Poldark star Vincent Regan on Ned Despard as he prepares to die: ‘He’s a bit like Butch Cassidy!’

Poldark stars Vincent Regan and Kerri McLean reveal how Ross Poldark’s friend Ned Despard faces the gallows for treason in episode six, which is on this Sunday (18th August)…

Ross Poldark’s renegade Irish friend Ned Despard is in deep trouble and his days appear to be numbered! After his dramatic arrest, Ned’s on trial for treason in this week’s Poldark and it looks like even our Cornish hero Ross (Aidan Turner) won’t be able to save him from the gallows this time! Poldark baddies Joseph Merceron (Tim Dutton) and Ralph Hanson (Peter Sullivan) have conspired against Ned from the start.

And when they manage to get Ned sentenced to be hung, drawn and quartered, Ross stages a jailbreak in a last desperate bid to free his friend – but is it too late..?

Here, Vincent Regan, who stars as Ned Despard, and Kerri McLean, who plays Ned’s wife Kitty Despard, tell What’s On TV about the tragedy that awaits the Despards and how their two Poldark characters are based on real-life historical figures…

Ned Despard is found guilty of treason this week. But he’s been stitched up, hasn’t he?

Vincent Regan: “Yes, so Ned’s fallen foul of the mahogany industry, including Ralph Hanson (Peter Sullivan), who has basically stitched him up by saying he’s been acting against the interests of the Crown. There’s a real fear that the monarchy will be overthrown in a revolution just like in France and Ned Despard’s seen as an obvious person for the establishment to stick all the pins into – he’s an easy scapegoat. So he’s sentenced to be hung, drawn and quartered because they want to make an example of him.”

But Ned’s been his own worst enemy and hasn’t taken Ross Poldark’s advice to lie low…

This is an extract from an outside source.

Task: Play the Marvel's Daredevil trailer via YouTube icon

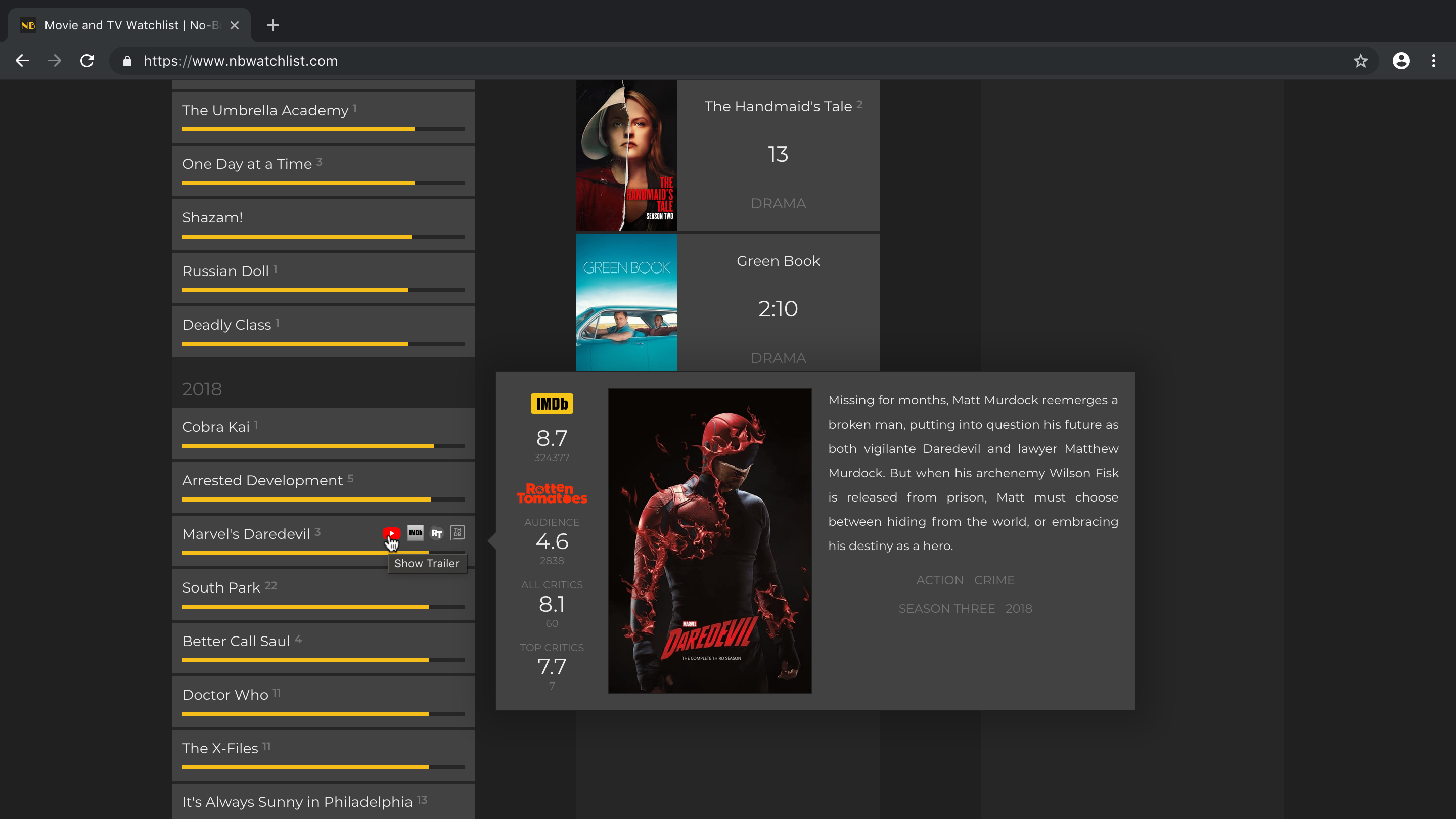Action: (x=392, y=532)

Kerri McLean: “Yes, the difference between Ned Despard and Ross Poldark is that Ross knows how to play the game and Ned doesn’t, which is why you see his demise!”

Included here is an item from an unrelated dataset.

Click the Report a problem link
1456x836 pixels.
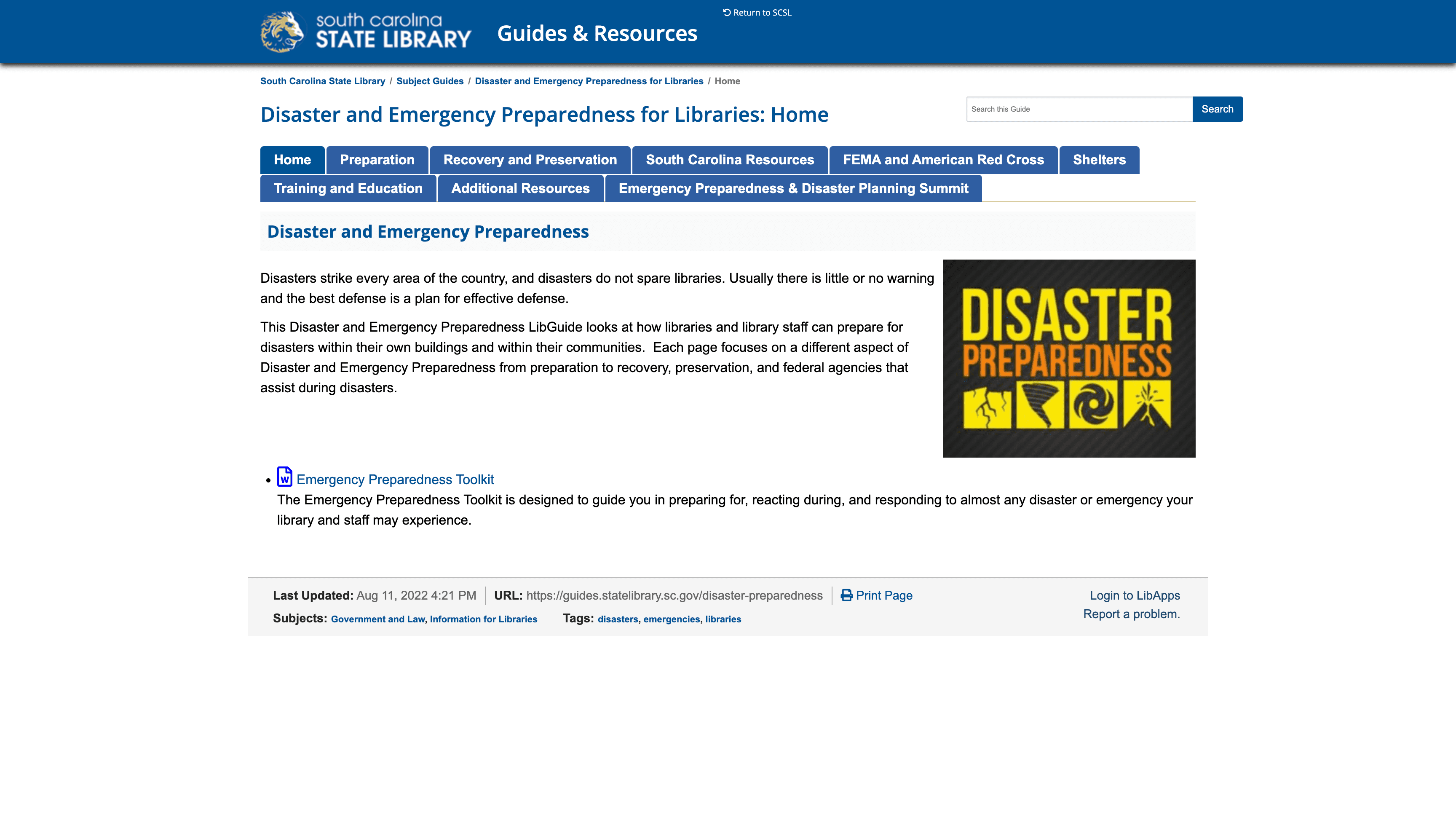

Vincent Regan: “Absolutely! Ned engages his mouth before he engages his brain on quite a few occasions. He’s an impulsive person and his impetuous behaviour gets him in real trouble. Ned and Ross are a bit Butch Cassidy and the Sundance Kid, though Ned’s a bit too Butch Cassidy and not enough Sundance Kid!”

Ralph Hanson has been out to get Ned Despard

Mahogany trader Ralph Hanson has been out to get Ned Despard from the start…

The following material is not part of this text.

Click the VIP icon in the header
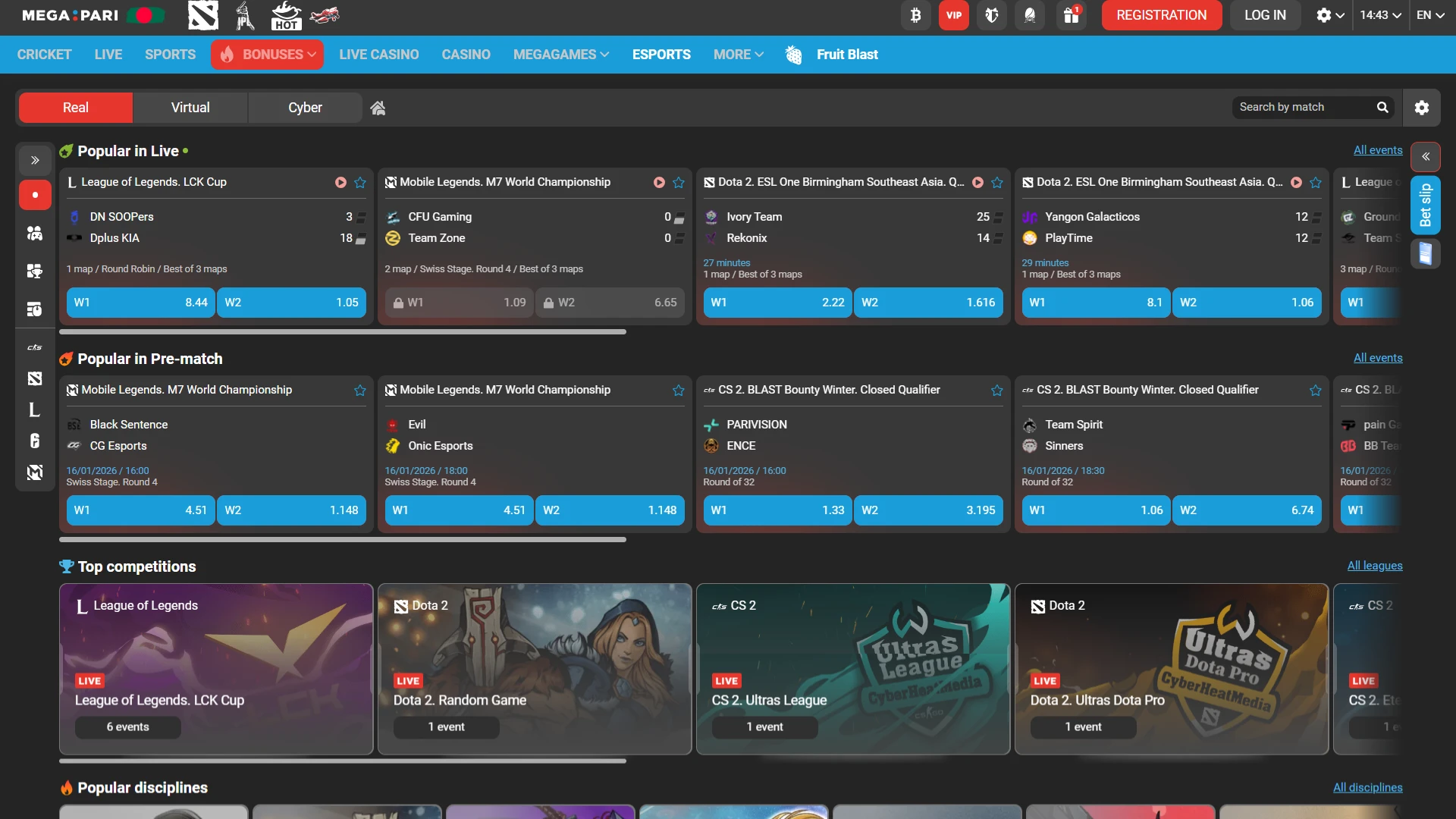This screenshot has height=819, width=1456. point(953,15)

Kitty Despard’s now pregnant with their longed-for child. How does she cope with her husband facing the gallows?

Kerri McLean: “Actually Kitty Despard is quite formidable, she’s really intelligent and a bit of a force, so she’s writing letters and being an activist. She’s quite strategic and she’s extremely determined to free him. Their story is so captivating.”

Ross Poldark then decides to stage a jail break to try to save his friend from the gallows. What happens?

Vincent Regan: “So Ross tries to get Ned out of jail and just at the end Ned says to Ross that Ross is everything that he wanted to be. It’s a really interesting relationship between them. It’s so nice to see central characters acting in very altruistic ways and working with the best motives – Ned’s very aware of Ross’s goodness.”

Ned and Kitty Despard

Poldark’s Ned and Kitty Despard are based on real-life characters in history

Both Kitty and Ned Despard are based on real-life characters, aren’t they?

Vincent Regan: “I hadn’t heard about Ned Despard until I started on Poldark, but yes, he was a real person. I did a level of research for it and you can get the pamphlet online which goes through verbatim the whole treason trial. I’d hate for Poldark viewers not to be aware that Ned was a real character and there was an injustice when it came to how he was treated by the state.”

Kerri McLean: “There’s actually not a lot written about Kitty Despard. It’s just astounding how as a black woman she’s kind of been written out of history, even though she was writing letters to the prime minister to try to get Ned pardoned. I feel honoured to be giving her a voice!”